- THE PROBLEM
When the string "agent" is part of a line below, that line should be copied.

- TASK MATERIAL
※

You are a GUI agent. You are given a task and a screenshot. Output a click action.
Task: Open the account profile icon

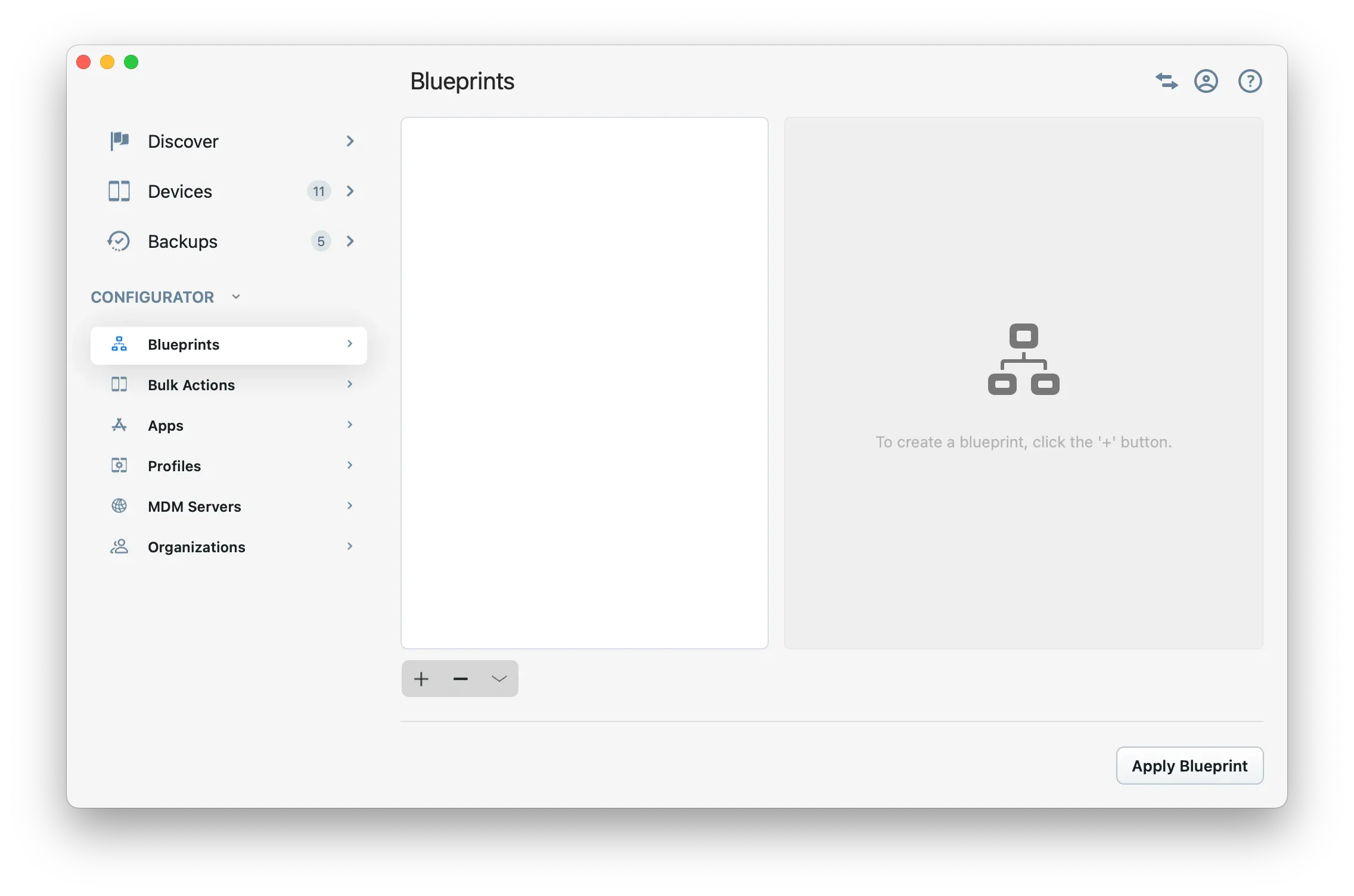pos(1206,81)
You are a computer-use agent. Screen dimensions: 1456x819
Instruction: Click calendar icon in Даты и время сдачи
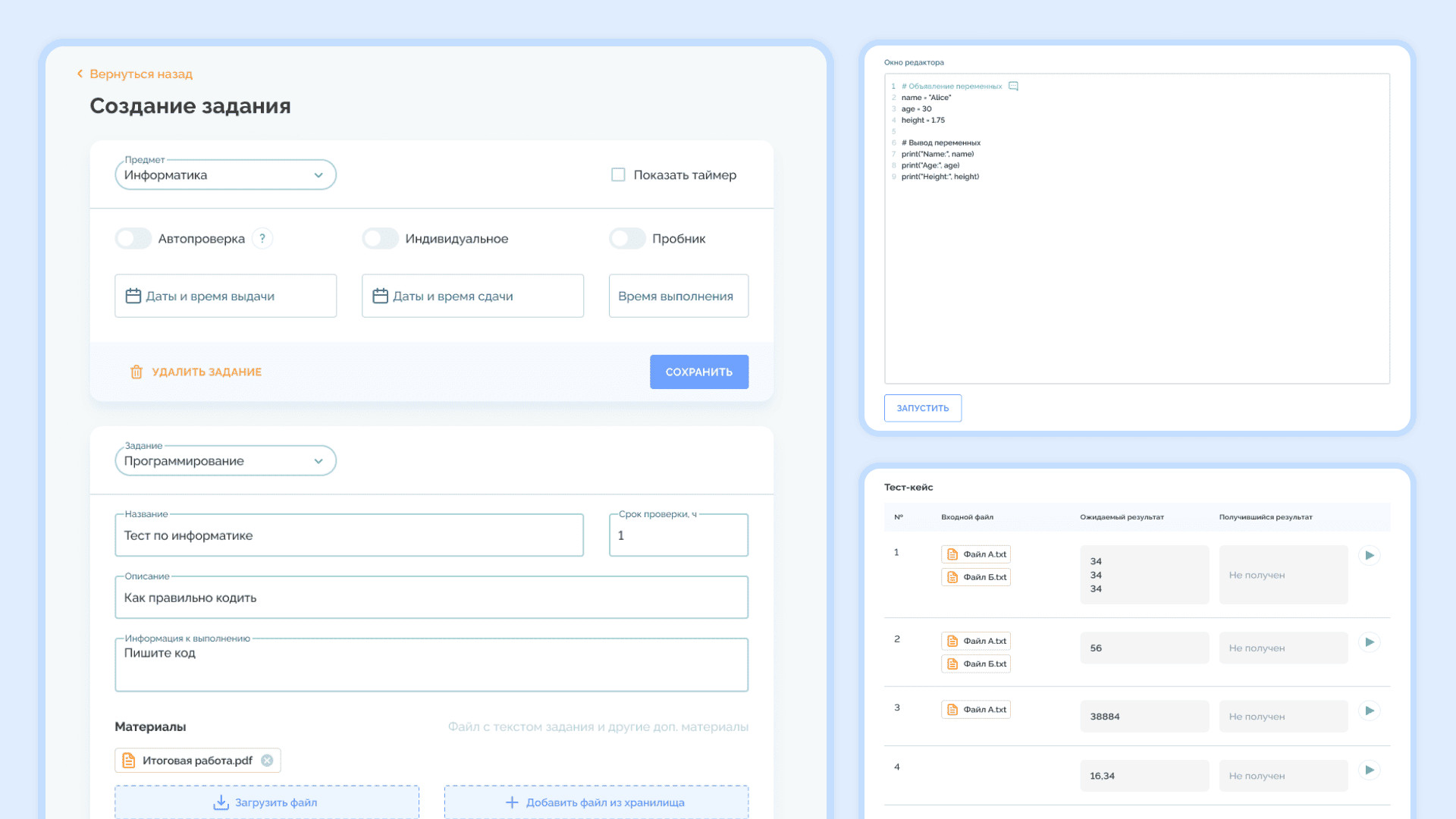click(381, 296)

※

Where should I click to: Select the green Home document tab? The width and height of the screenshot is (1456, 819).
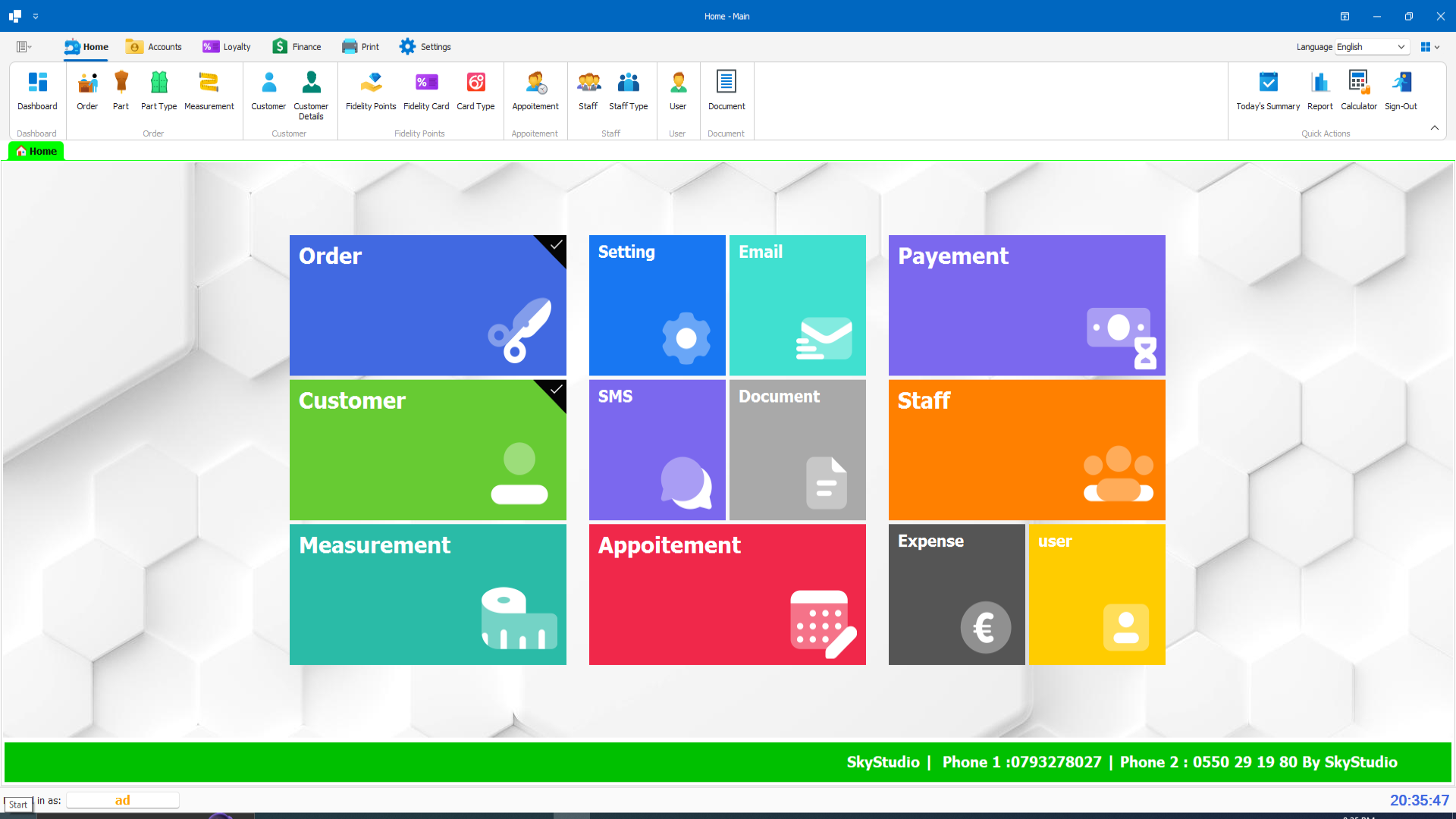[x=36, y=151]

※

- EXERCISE RESULT
You are a GUI agent. You are given a task and a screenshot. Output a click action.
You are a computer-use agent. Screen dimensions: 1456x819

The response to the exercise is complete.